> _TASK BRIEF_
Go through the entries below and retype them exactly, omitting each picture.

---+---

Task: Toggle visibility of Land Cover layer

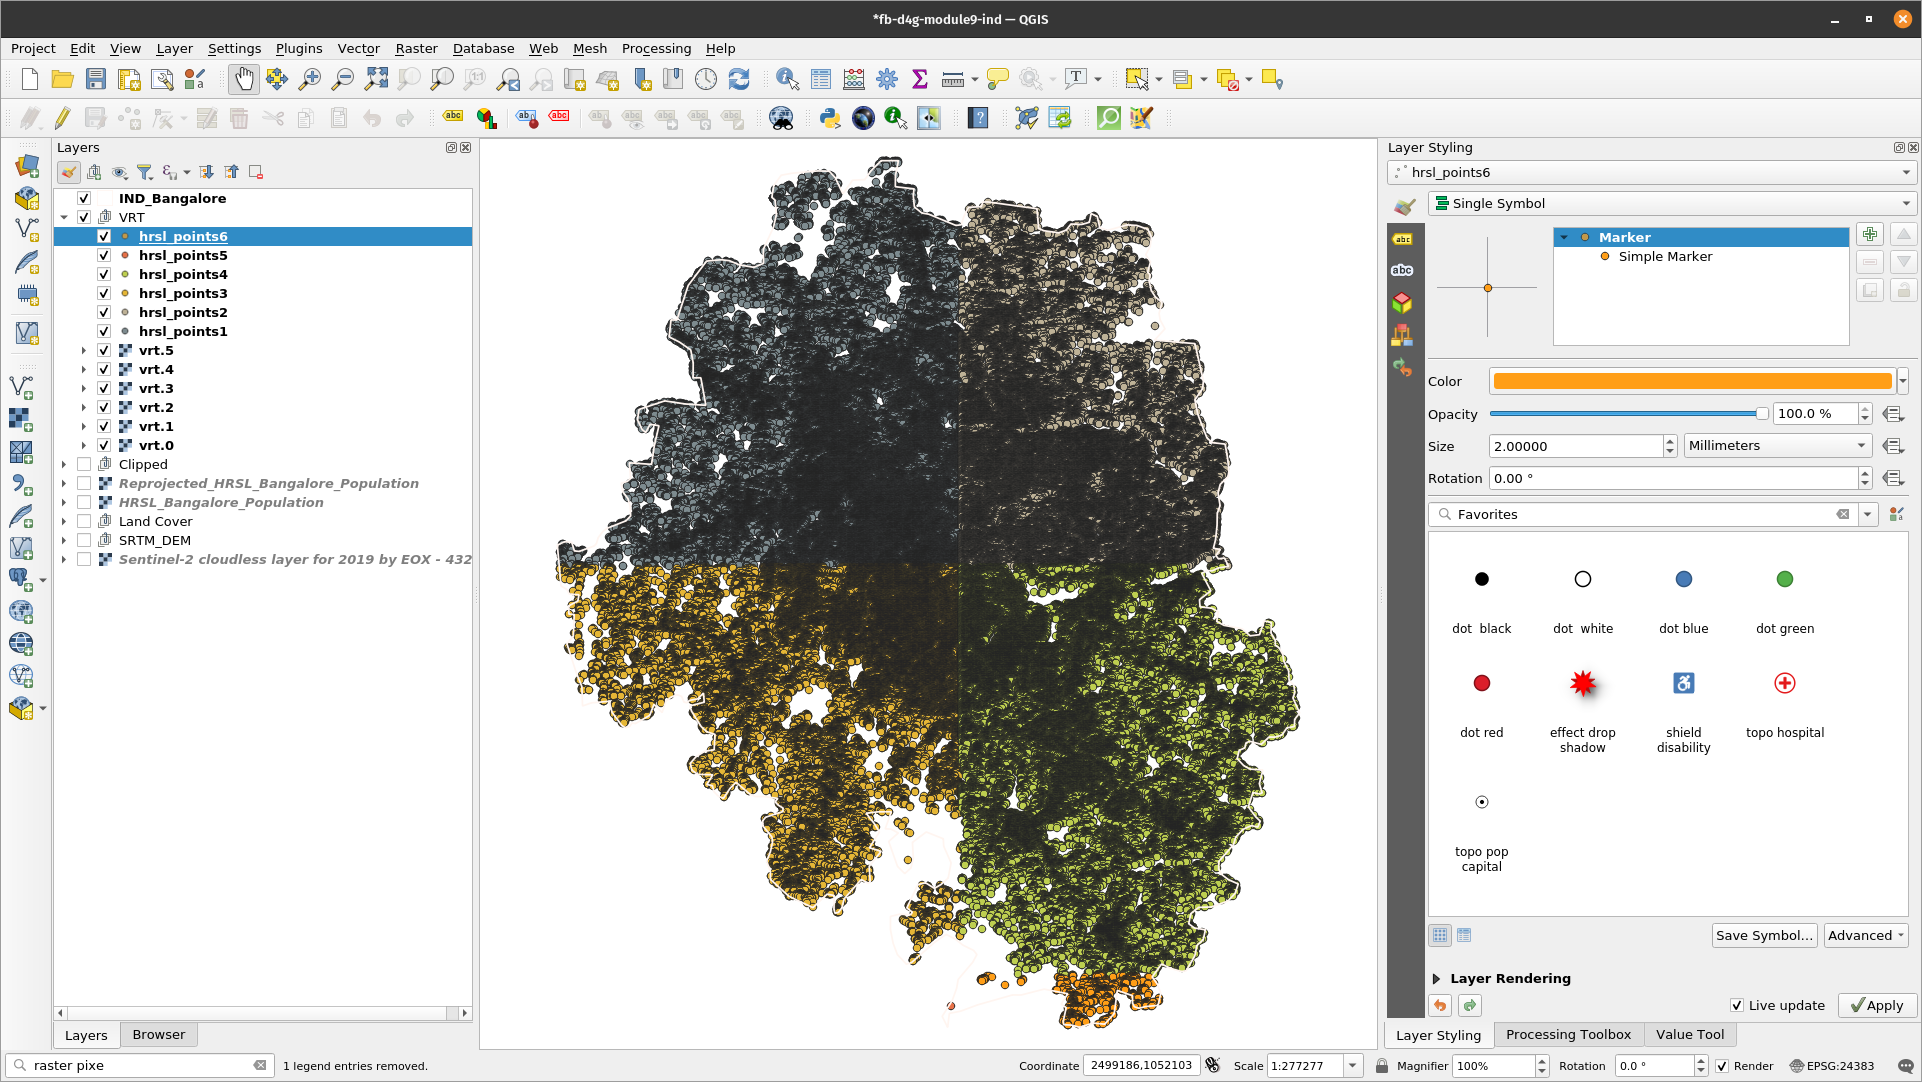Action: (x=83, y=521)
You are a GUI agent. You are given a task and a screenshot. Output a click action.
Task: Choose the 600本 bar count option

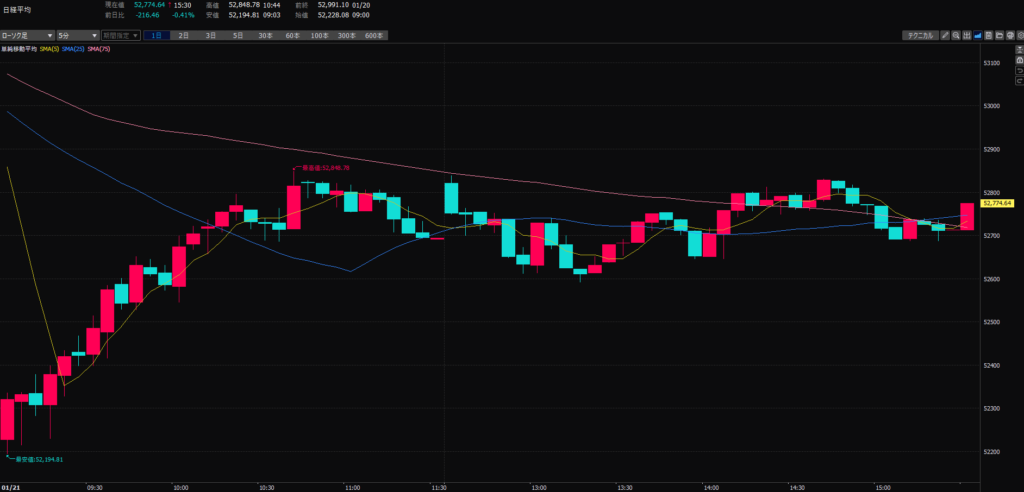[373, 35]
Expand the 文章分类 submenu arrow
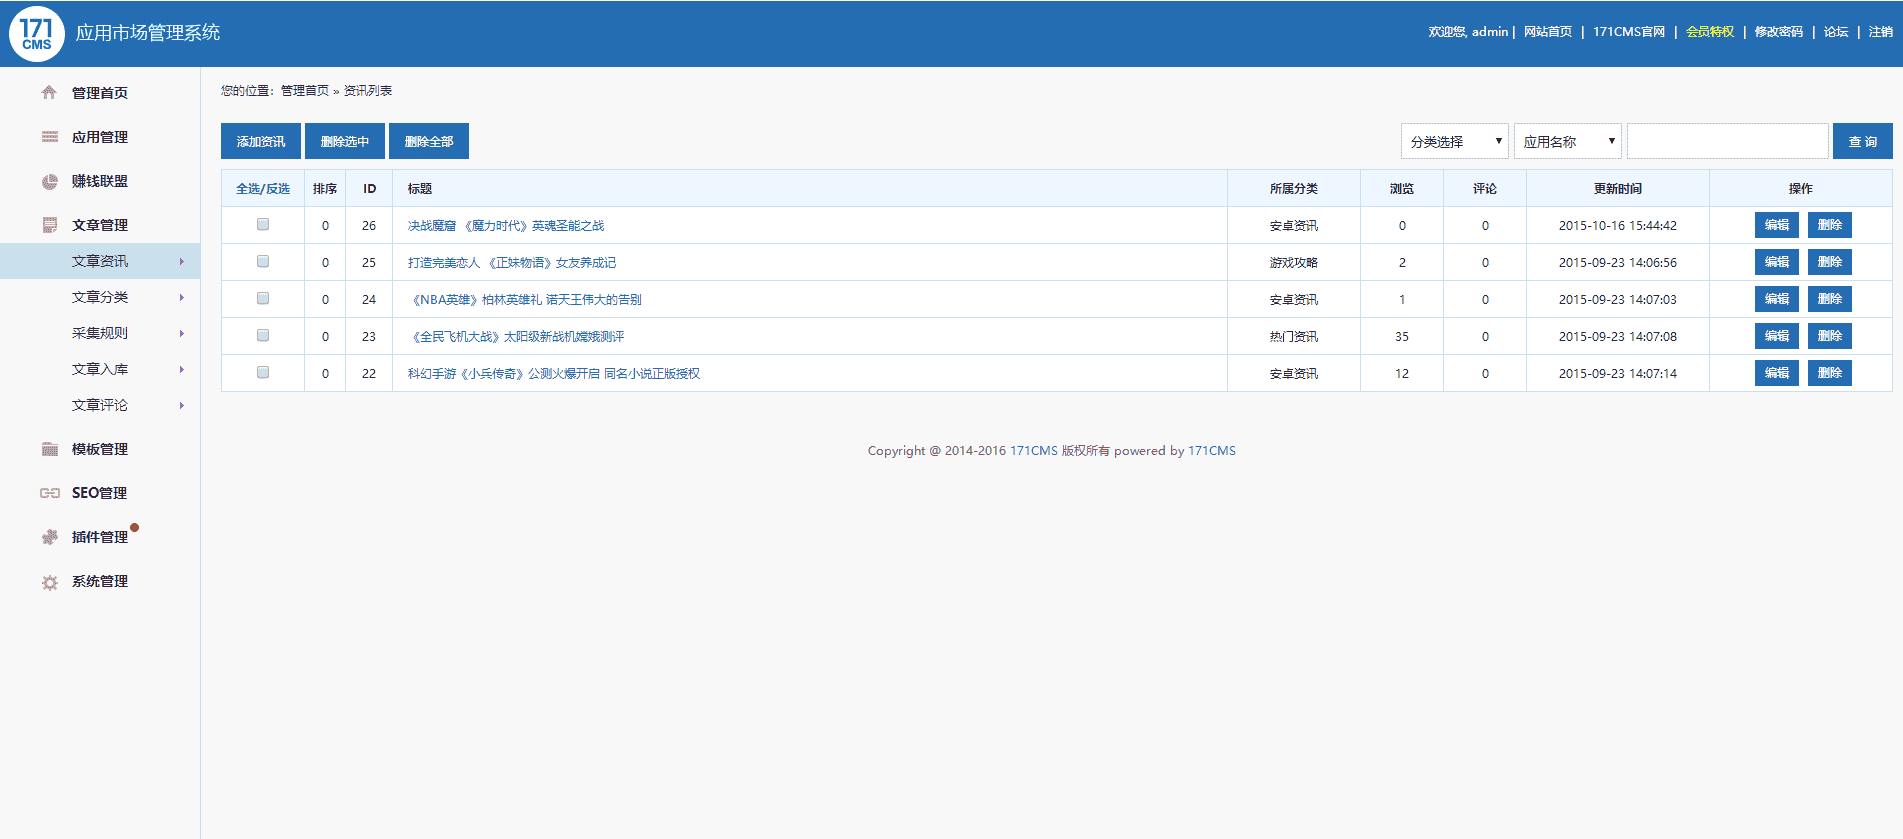 pos(181,298)
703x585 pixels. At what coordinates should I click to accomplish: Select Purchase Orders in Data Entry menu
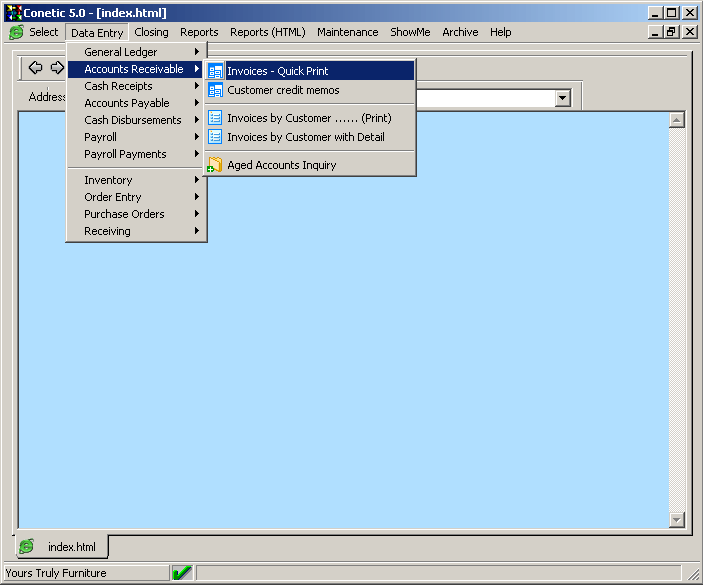(x=136, y=214)
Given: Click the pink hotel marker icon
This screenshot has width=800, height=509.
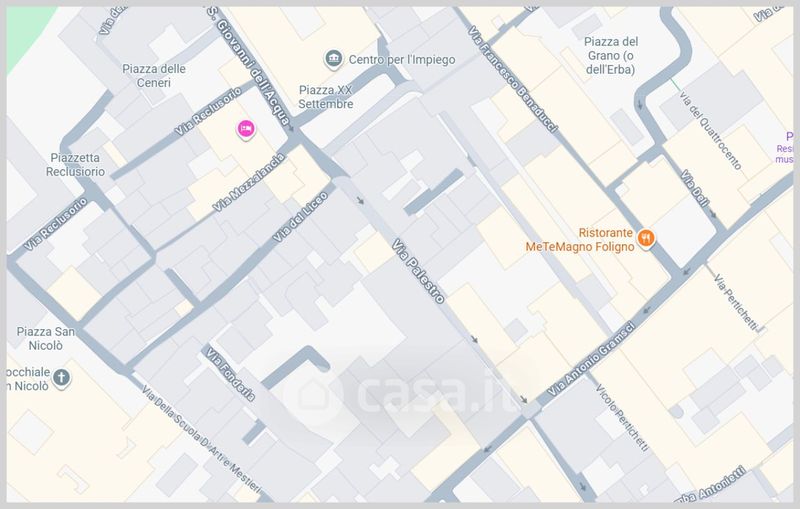Looking at the screenshot, I should click(x=246, y=129).
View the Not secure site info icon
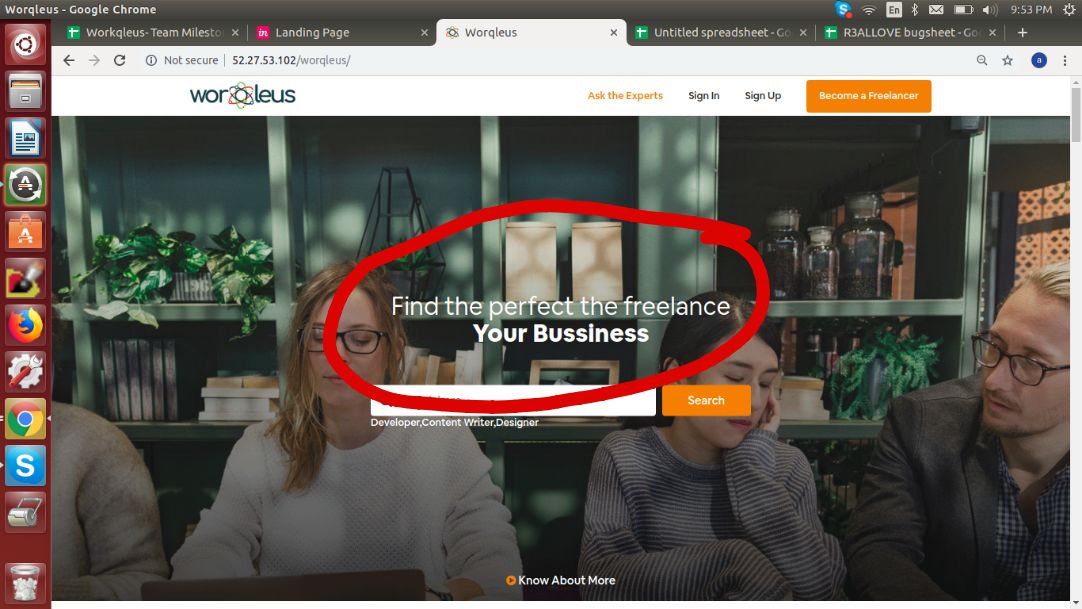The image size is (1082, 609). click(x=151, y=60)
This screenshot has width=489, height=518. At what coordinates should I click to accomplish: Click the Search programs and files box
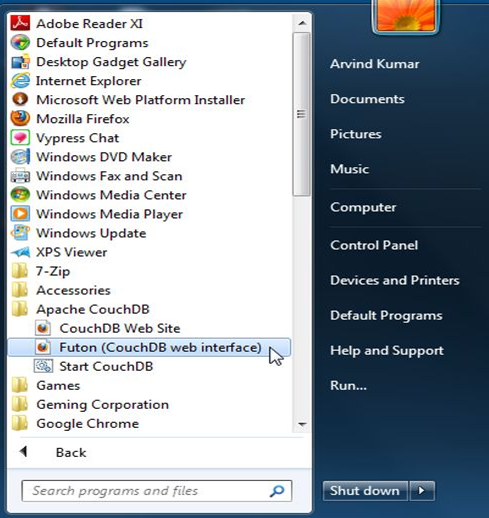click(157, 491)
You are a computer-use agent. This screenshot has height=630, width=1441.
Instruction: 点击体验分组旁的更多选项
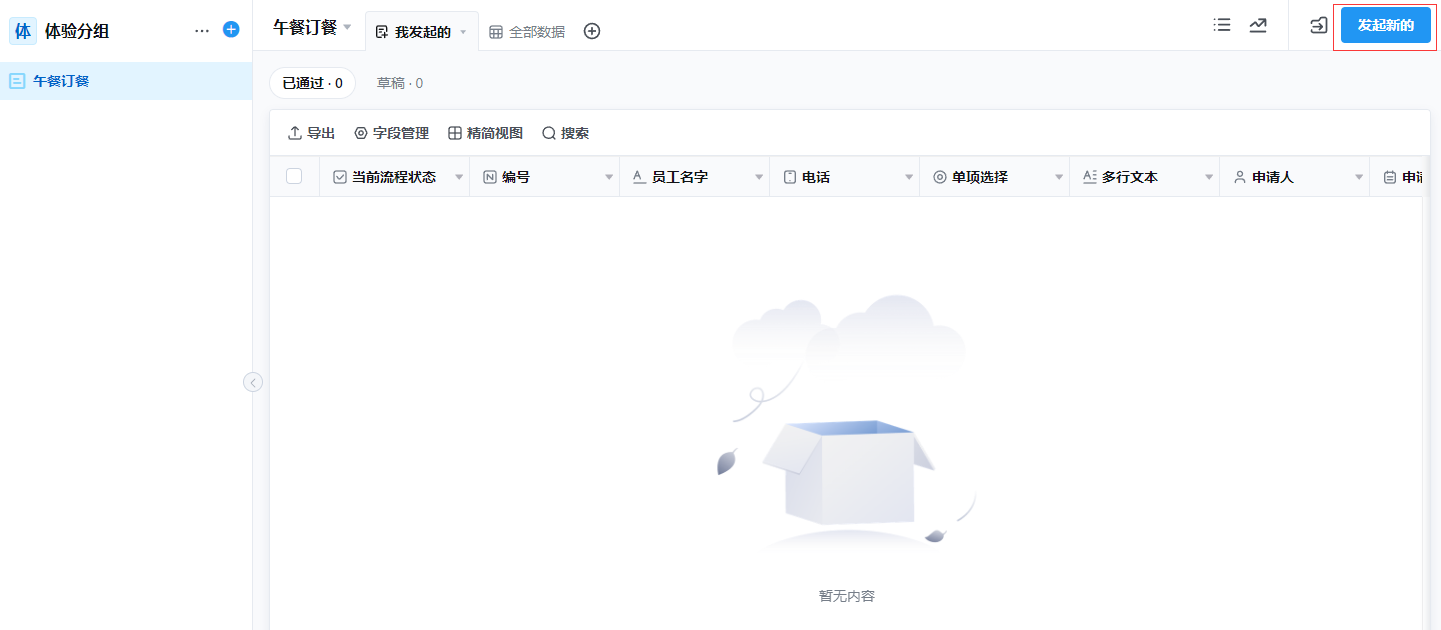coord(202,29)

---+---

> _RESPONSE AREA_
Task: Toggle visibility of Land Cover layer

Action: (x=83, y=521)
You are a GUI agent. You are given a task and a screenshot. Output a click action.
Task: Choose the 600本 bar count option

[373, 35]
Expand the 文章分类 submenu arrow
 pos(181,298)
703x585 pixels. At what coordinates should I click to accomplish: Select Purchase Orders in Data Entry menu
(x=136, y=214)
Given: Click the pink hotel marker icon
This screenshot has width=800, height=509.
Looking at the screenshot, I should click(x=246, y=129).
View the Not secure site info icon
The image size is (1082, 609). click(x=151, y=60)
This screenshot has width=489, height=518. At what coordinates should I click to accomplish: Click the Search programs and files box
click(157, 491)
You are a computer-use agent. This screenshot has height=630, width=1441.
Instruction: 点击体验分组旁的更多选项
coord(202,29)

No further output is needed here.